There's a panoply of regulatory reform that's been already discussed. I think you're going to see some real action in that way. I think you'll see the pendulum swing very heavily in the regulatory arena to where Hedge funds and private equity funds come at least moderately regulated. I'm not necessarily advocating that, but yes, where I think the administration's going to go with it. I think the populous dent that this whole situation has taken over the last couple of weeks, especially with the AIG bonuses, if that stays at the fore, I think you'll see regulations becoming very, very heavy and very, very heavy-handed. My hope is that they understand that regulations are business inhibitors on purpose, and the more you put in there, sometimes the more you inhibit a business beyond what you initially thought, but I think you'll see lot's of actions on lot's of different fronts, so I think it'll still be maintaining lot's of liquidity in the system through the Fed's monetary policies as well as their buying of assets.
Until there's really an inflationary danger, I think you'll see that, you know, in stages we've seen over the last week in estimates at $10 million-$300 billion purchases of Treasuries. I think the other issue is, you know, $300 million up to 100 billion. I think the other issue is really where are they gonna go with looking at the international framework. There's been some talk now of even having a single regulatory framework that's actually imposed, as opposed to voluntary. I'm not sure how well that'd work. This country is really can't agree on too many things, much less inside one country trying to go across as many geographies you would have to do here, but I think that, you know, you'll start seeing some of the - a large growth in regulatory actions, if I can put it that way. Whether it's done by statute or just by regulatory mandate, I think that will definitely happen.
FIELD: It'd be an interesting administration, isn't it?
VINELLA: Well, let's just say one thing is, you know, he wanted to be elected at this point in time, and I think if you look at the kind of energy that the administration had, and not just Obama, I mean, they're definitely trying to address things. I think that the damage since November and even probably the first part of 2009, is very, very deep. I'm not sure that general lay people understand just how badly the national system has been, not just disrupted, but fundamentally changed. I mean, when this is over, traditional investment banks, as we knew them for a century or more, are basically gone.
The large banks themselves have dismantled, to a great extent, their investment-banking functions. Lending, which over the last two decades has become dominated by securitization, more than 50% of lending is through securitization as well as wholesale corporate loans as well as the consumer loans.
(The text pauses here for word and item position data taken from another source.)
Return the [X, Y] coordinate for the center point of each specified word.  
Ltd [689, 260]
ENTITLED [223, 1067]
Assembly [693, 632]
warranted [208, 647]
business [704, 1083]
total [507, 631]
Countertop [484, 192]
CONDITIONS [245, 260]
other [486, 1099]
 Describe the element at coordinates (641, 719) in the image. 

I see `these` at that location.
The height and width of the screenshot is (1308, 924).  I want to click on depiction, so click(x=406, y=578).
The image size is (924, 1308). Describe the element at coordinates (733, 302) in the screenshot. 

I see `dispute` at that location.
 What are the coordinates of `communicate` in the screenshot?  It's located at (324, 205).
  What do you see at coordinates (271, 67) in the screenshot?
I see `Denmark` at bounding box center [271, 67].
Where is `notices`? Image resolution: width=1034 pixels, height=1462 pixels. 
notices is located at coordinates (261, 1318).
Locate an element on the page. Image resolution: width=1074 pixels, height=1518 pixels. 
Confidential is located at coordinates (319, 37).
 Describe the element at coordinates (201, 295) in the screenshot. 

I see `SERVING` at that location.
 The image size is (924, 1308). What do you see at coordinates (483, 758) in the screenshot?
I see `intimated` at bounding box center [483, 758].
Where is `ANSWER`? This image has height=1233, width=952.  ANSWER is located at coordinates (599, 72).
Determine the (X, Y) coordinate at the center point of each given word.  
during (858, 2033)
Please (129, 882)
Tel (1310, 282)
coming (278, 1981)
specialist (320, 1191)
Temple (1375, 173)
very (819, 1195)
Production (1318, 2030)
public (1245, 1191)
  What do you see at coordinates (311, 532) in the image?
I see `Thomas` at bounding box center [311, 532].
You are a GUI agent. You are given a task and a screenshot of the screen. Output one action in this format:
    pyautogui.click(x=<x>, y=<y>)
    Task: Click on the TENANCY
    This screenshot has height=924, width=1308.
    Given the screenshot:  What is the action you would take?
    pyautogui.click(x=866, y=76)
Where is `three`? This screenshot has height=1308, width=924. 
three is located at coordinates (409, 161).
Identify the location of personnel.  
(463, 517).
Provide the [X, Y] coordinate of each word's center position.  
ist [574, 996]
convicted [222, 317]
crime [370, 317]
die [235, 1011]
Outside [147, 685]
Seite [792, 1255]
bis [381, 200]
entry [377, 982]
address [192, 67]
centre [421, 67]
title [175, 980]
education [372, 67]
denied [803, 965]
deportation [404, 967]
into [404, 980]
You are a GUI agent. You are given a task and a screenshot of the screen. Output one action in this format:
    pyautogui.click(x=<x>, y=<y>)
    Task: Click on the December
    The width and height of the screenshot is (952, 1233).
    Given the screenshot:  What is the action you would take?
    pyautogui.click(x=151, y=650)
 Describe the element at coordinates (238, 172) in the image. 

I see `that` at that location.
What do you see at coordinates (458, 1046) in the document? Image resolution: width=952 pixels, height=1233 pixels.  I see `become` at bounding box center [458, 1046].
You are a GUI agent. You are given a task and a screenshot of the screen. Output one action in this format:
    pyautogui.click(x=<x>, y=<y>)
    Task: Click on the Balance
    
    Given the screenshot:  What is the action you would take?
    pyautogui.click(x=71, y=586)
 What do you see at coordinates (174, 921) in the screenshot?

That whole infrastructure has been dismantled. Putting that all back together and getting this economy going is not gonna happen, you know, by June. I think what'll - I think the big test of this administration is not announcing programs like this and getting a nice, new, you know, balancing the stock market, I think it's going to be what's going to be the economy and the economic condition over the next 2 to 3 years.
FIELD: Well said, Peter. I appreciate your time and your insight today.
VINELLA: Thank you very much. I enjoyed it.
FIELD: We've been talking with Peter Vinella, Global Head with Financial Services Sector for LECG. For Information Security Media Group, I'm Tom Field. Thank you very much.